During the Knesset term, eight MKs broke away from Mapai to establish Rafi and two MKs left Maki to establish Rakah. Herut and the Liberal Party merged to form Gahal. Seven Liberal Party members unhappy with the decision (largely former Progressive Party members) broke away to form the Independent Liberals.

===Tenth government===

The fifth Knesset started with David Ben-Gurion's Mapai party forming the tenth government on 2 November 1961. His coalition included the National Religious Party, Ahdut HaAvoda, Agudat Israel Workers, Cooperation and Brotherhood and Progress and Development, and had 13 ministers.

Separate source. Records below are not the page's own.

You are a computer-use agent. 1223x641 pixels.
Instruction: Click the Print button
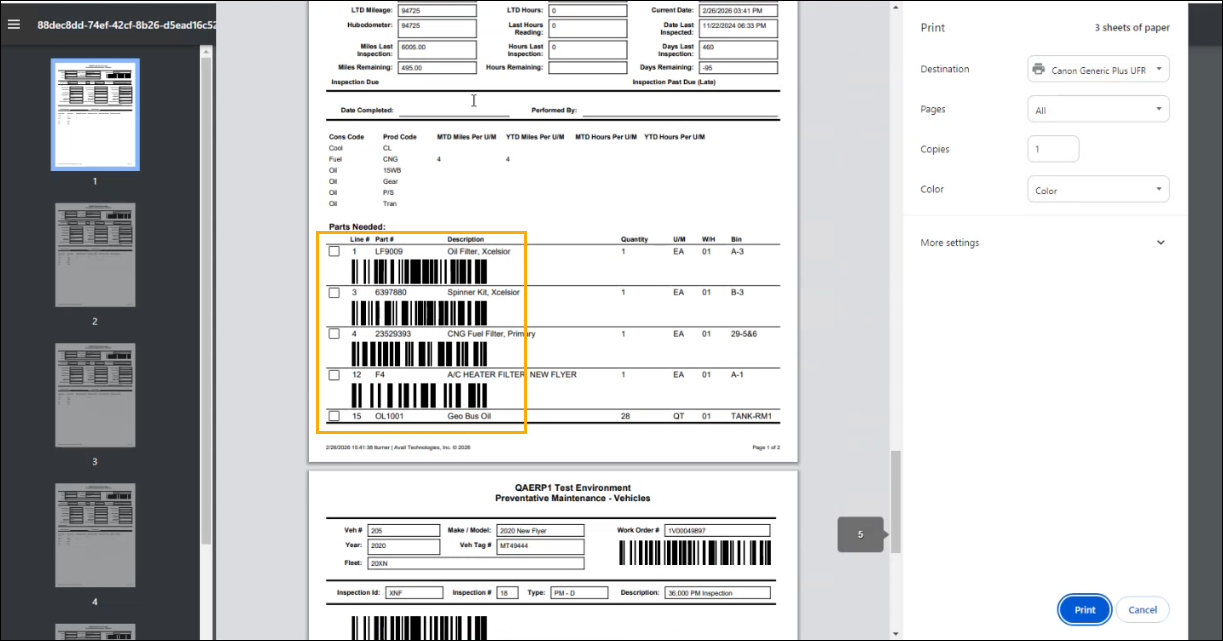pyautogui.click(x=1084, y=610)
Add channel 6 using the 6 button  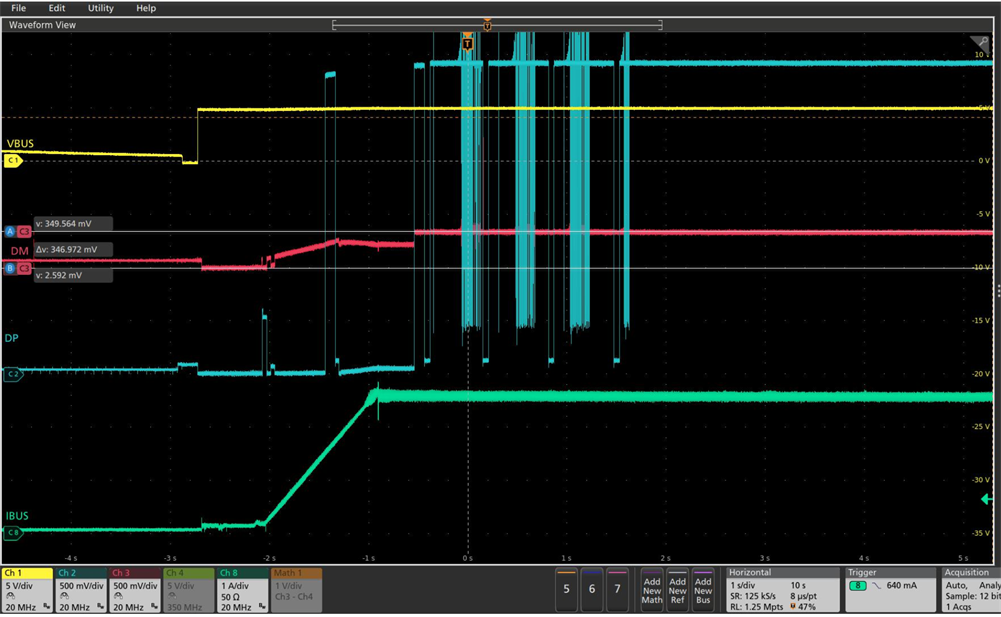tap(592, 589)
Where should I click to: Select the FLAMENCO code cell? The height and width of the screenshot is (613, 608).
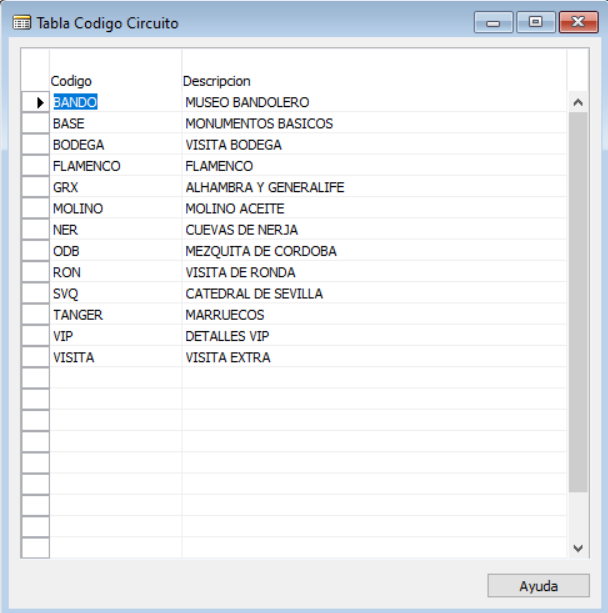tap(116, 166)
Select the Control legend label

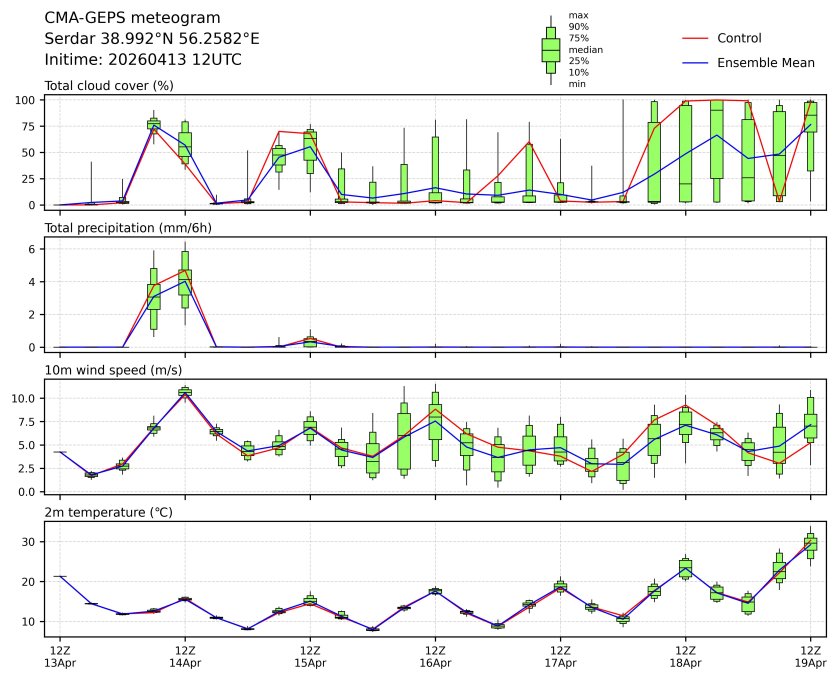point(739,38)

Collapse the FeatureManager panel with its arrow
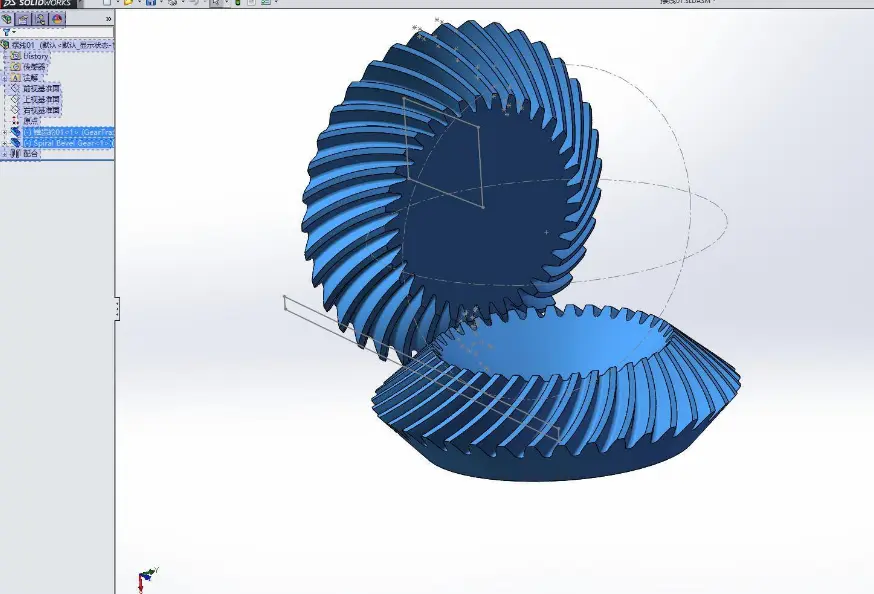[109, 19]

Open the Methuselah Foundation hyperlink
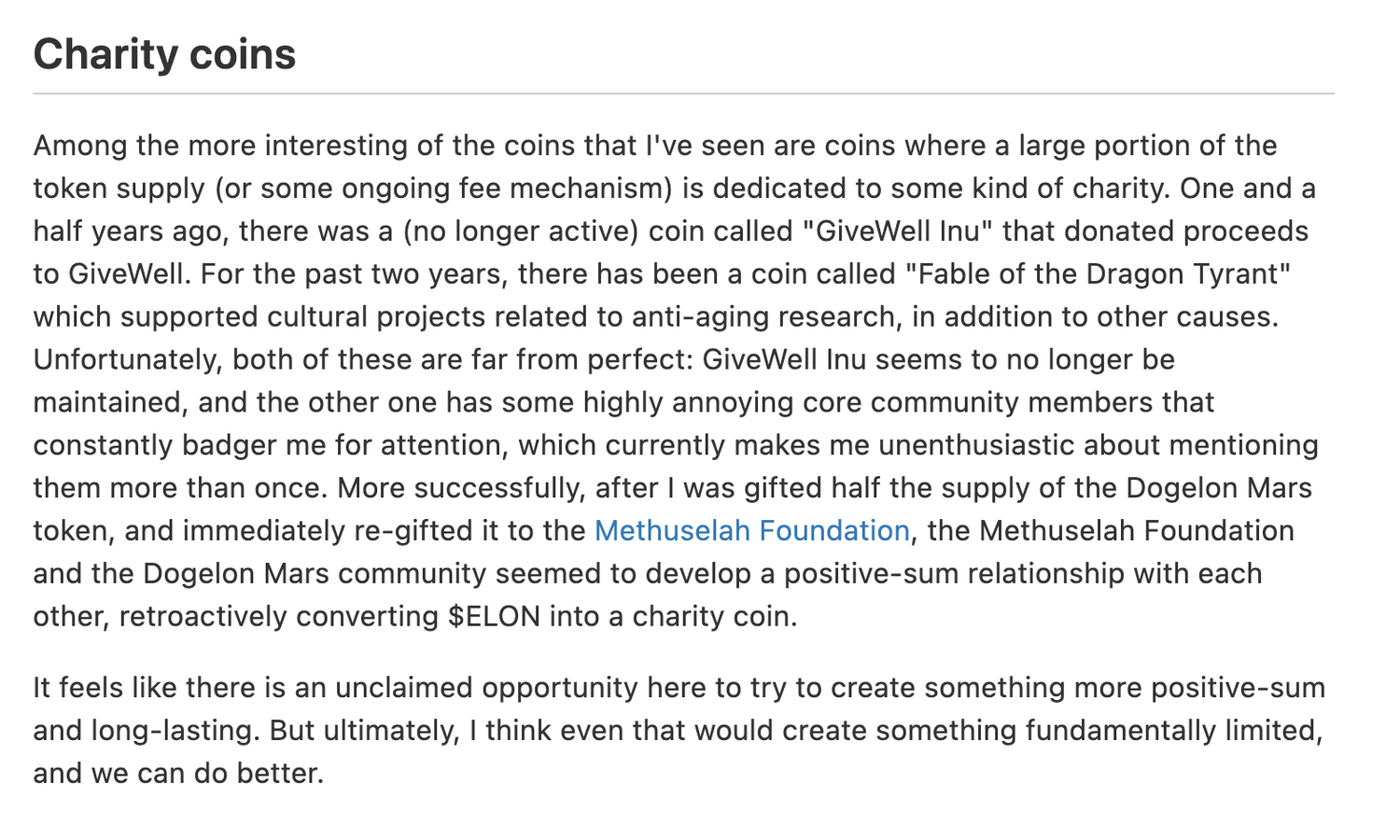751,531
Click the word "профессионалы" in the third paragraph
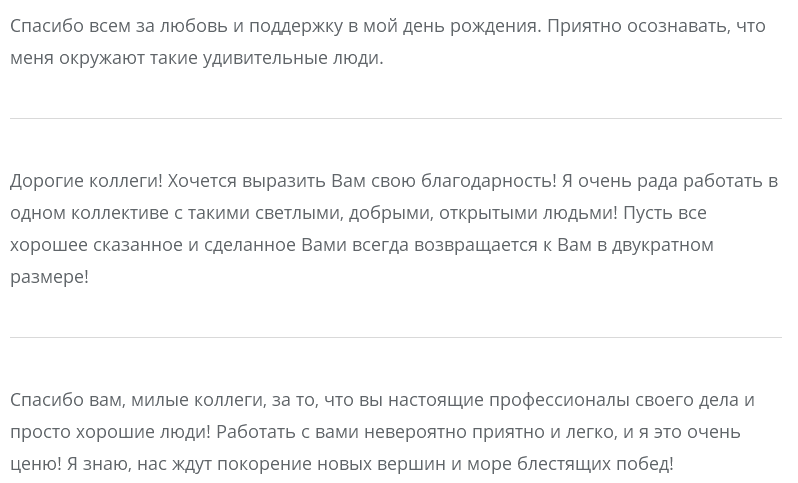The width and height of the screenshot is (798, 483). point(559,399)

Kadish Luz of Mapai was appointed Knesset Speaker. The government collapsed when Ben-Gurion resigned on 16 June 1963 citing personal reasons, but in reality was annoyed at a perceived lack of support from his colleagues. He later broke away from Mapai with several colleagues to form Rafi.

===Eleventh government===

Levi Eshkol took over Mapai and formed the eleventh government on 26 June 1963 with the same coalition partners as previously, but one more minister. The government resigned on 10 December 1964 when Ben-Gurion demanded that members of the Supreme Court investigate the Lavon Affair.

===Twelfth government===

Eshkol formed the twelfth government a week later on 22 December 1964 with the same coalition partners and ministers as previously.

The fifth Knesset was notable for the coalescing of the two major right-wing parties (Herut and the Liberal Party) to form an electoral block (Gahal) capable of threatening Mapai's hegemony in Israeli politics. Gahal, which by then had become Likud, finally overtook Mapai (which had merged into the Alignment) in the 1977 elections.